The demolition option was made easier just two weeks ago, when the New York State Supreme Court ruled that landlords were free to claim an entire building “for personal use.” Last week, GOLES held a protest at one such building, 47 E. 3rd Street, and got the landlords to “back off”—which was both “good news” and doable, said Lone. In the past year, he added, 12 building owners have withdrawn their applications to have their “demolitions” approved by DHCR, all because tenants banded together, demonstrated and contacted their elected officials and the media.

“Landlords do not want to be exposed,” said Lone. “They want to do these things without anyone noticing.” This fact gives tenants power, he said, if they can organize their buildings, though it may not spare them day-to-day harassment from landlords who would rather see them go.

Harassment, and new legislation to combat it, was the main focus of the talk by ANHD’s Benjamin Dulchin. But first, he reiterated why things are bad for tenants: now people are buying New York City buildings instead of investing in the stock market, while expecting a similar rate of return.

“Say you’re a landlord, and you buy a building for $35 million. But the tenants are rent-stabilized, paying about $700 a month each, which only supports a mortgage of $5 million.” Under such pressure, he said, landlords either buy with the expectation of emptying the building, or otherwise act to maximize their investment. “At the very least, they harass the tenants.”

Dulchin told the forum: “It’s not just about denial of services, which is illegal.” Harassment also includes threats, pressure to accept a buyout, and persistent lawsuits, like the ones experienced by those in February’s Chelsea Now story about illegal hotels. “They just keep suing, until the tenant gets tired or makes a mistake…and agrees to move.”

But harassment is hard to address, according to Dulchin and others. Housing court, the court used most frequently by low-income people, excludes all mention of harassment, while DHCR’s rules tend to minimize individual complaints, demanding evidence of “a pattern or series of actions.” When tenants at 93 Ave. A found a bomb in their foyer last year, Dulchin said, they contacted his agency. “But DHCR said it wasn’t harassment, because it was only one bomb!” he said, to laughter at the forum.

The solution, according to advocates, was simple: Allow the issue of harassment to be raised during housing court proceedings. A bill is currently being developed by ANHD in the wake of their January forum on tenant harassment and City Council Speaker Christine Quinn’s promise in her February State of the City Speech that such a bill would be passed this year.

Dulchin told Chelsea Now that sometime in the next few weeks, they hope Speaker Quinn will introduce a bill that amends the city housing laws against illegal evictions, to add “harassment,” carefully defined, as an area under the courts’ purview.
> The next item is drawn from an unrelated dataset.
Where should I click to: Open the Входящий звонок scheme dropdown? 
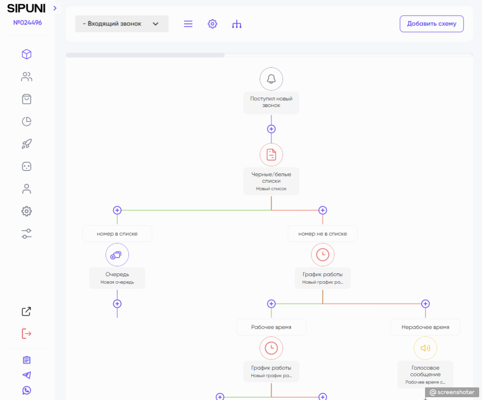[121, 24]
At the April 25 event, Dulchin urged participants to get their representatives on board with the bill, “because the landlords are fighting back.”

Fighting back was certainly the theme at the forum’s end. Lauren George, community organizer with the Citizens Committee for New York, gave tips on forming your own tenant association, while others lauded the start of the citywide “New York is Our Home” tenants-rights campaign, with a first meeting on May 5 at Middle Collegiate Church and a May 23 kickoff rally at Stuyvesant Town. And all knew that at the same time, in a series of public hearings (mostly at Cooper Union), the Rent Guidelines Board is deciding how much to raise rents next year in stabilized buildings, with a final decision on June 26. By then, if Assembly Democrats have their way, the trigger for apartments to be considered for conversion will be well above $2,000. (“You can’t get a studio in Manhattan for $2,000,” Assembly Speaker Sheldon Silver told the Journal News, an Upstate newspaper, last week.)

“We have to be involved with these things,” Rosa Maria de la Torre implored the group at closing. “No one ever said it would be easy.”